En pleine tournée, Richard a eu la gentillesse de répondre à nos questions.
Bonjour, Richard, vos collaborations avec les marques en tant qu’auteur interprète ont marqué des générations entières. Pourriez-vous nous parler un peu de votre processus créatif ?
« Pour moi, franchement, y a pas vraiment de frontière entre la pub, une chanson ou n’importe quelle autre forme de création. Pour faire un tube de pub (une bonne musique de marque) il faut juste tenir compte de 2 éléments :
Le premier paramètre qu’il faut avoir en tête, si on peut dire, c’est que dans une pub, le sujet est imposé. Mais bizarrement, c’est justement cette contrainte qui m’offre une opportunité d’exploration que je trouve fascinante.

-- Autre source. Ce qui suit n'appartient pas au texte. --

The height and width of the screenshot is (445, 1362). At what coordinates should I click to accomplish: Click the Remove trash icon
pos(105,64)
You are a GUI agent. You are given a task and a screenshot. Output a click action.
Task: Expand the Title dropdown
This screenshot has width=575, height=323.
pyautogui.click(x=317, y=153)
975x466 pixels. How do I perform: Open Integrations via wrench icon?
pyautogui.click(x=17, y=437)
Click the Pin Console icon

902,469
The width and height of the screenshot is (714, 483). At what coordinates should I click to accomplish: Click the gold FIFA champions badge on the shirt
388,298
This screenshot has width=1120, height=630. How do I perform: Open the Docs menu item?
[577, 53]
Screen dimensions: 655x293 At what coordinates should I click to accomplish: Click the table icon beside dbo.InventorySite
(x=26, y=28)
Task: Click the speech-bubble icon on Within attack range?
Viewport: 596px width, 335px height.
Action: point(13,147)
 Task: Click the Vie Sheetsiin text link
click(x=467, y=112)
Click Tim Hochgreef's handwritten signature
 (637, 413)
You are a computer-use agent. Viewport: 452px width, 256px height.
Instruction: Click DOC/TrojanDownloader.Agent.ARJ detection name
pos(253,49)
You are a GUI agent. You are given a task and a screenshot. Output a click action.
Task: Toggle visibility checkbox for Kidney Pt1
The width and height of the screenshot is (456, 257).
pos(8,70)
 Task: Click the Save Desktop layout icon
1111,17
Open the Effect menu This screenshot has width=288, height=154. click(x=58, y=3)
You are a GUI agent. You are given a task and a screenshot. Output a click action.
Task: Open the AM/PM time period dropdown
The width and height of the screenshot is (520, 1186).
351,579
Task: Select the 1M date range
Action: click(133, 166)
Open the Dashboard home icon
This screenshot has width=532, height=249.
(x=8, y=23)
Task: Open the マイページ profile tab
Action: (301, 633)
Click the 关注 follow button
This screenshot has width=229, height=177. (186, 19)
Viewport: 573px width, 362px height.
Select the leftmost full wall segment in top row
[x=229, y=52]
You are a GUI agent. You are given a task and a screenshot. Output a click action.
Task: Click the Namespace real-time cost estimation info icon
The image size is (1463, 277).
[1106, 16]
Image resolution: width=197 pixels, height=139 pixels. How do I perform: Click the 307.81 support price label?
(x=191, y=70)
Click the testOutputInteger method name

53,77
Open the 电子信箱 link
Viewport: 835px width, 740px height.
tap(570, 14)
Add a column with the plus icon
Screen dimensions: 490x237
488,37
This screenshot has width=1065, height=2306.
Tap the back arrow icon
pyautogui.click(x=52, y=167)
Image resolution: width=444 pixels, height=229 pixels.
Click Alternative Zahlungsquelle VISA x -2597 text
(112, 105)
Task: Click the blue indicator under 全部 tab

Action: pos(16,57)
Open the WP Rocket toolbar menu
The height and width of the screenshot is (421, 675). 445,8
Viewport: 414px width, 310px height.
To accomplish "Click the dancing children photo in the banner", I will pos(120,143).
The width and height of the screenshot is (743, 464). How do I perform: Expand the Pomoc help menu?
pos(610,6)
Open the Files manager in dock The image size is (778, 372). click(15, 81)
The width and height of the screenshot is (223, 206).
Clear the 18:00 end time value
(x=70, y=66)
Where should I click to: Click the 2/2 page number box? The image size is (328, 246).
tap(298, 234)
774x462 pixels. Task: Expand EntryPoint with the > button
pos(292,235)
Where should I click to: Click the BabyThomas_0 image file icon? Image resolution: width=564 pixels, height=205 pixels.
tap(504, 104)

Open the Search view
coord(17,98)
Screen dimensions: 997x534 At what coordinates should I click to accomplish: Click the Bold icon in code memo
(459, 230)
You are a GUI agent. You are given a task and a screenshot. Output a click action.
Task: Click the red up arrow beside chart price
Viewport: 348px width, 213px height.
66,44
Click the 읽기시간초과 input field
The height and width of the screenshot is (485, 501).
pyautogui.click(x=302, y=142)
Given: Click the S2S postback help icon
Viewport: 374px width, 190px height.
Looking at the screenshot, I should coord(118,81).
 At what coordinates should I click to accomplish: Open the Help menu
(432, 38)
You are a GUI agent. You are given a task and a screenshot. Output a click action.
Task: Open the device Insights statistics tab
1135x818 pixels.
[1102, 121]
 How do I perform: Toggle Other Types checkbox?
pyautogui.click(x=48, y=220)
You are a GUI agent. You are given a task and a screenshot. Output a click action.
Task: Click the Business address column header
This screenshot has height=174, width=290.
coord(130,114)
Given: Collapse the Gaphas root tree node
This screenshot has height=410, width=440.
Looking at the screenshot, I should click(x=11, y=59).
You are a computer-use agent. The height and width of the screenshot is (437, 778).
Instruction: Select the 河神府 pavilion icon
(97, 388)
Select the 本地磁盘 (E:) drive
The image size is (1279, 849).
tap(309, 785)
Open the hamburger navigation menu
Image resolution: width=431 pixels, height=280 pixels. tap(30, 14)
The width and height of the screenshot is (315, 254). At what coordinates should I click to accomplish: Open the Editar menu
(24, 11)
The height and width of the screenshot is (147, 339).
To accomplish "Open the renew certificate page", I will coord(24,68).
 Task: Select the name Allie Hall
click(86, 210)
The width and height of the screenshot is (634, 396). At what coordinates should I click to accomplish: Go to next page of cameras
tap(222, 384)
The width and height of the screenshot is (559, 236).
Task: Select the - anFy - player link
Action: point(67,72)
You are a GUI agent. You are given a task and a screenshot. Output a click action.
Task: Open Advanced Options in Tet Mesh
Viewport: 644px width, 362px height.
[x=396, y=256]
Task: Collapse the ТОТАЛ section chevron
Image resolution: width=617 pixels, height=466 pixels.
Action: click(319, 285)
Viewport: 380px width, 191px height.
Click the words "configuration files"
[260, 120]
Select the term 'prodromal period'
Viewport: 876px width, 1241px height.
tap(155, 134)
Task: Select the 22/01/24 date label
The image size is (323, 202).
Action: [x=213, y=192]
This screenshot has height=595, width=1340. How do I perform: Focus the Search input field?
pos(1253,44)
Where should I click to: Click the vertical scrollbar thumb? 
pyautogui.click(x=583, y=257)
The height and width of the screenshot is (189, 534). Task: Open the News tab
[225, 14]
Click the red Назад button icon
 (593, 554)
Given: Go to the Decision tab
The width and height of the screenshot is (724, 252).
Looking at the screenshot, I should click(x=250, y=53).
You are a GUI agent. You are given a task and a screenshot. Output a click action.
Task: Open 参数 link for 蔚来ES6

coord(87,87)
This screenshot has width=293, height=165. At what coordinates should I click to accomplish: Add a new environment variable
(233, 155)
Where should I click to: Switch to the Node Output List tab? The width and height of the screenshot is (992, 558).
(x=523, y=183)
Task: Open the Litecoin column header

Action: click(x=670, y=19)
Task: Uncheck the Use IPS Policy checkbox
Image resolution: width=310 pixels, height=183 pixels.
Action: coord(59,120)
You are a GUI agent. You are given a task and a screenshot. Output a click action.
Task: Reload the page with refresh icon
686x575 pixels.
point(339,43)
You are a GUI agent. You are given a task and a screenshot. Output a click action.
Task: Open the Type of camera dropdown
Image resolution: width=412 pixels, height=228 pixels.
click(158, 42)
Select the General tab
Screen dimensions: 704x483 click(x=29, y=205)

Ça m’emmène dans des directions que j’aurais peut-être jamais envisagées autrement.
L’autre paramètre important c’est que dans le monde de la pub, le temps, c’est de l’or. Les formats courts, surtout les 30 secondes, sont rois. C’est à la fois un challenge et une vraie opportunité créative. Cette limite de temps, elle nous pousse à être super efficaces et précis dans la création d’une musique de marque.
En tant que créateur, je ne travaille jamais en solo. La collaboration avec un musicien/compositeur est essentielle. Nos échanges sont un aller-retour constant, où nos idées s’influencent mutuellement.
C’est une collaboration dynamique où chacun apporte sa touche pour créer quelque chose de vraiment unique. »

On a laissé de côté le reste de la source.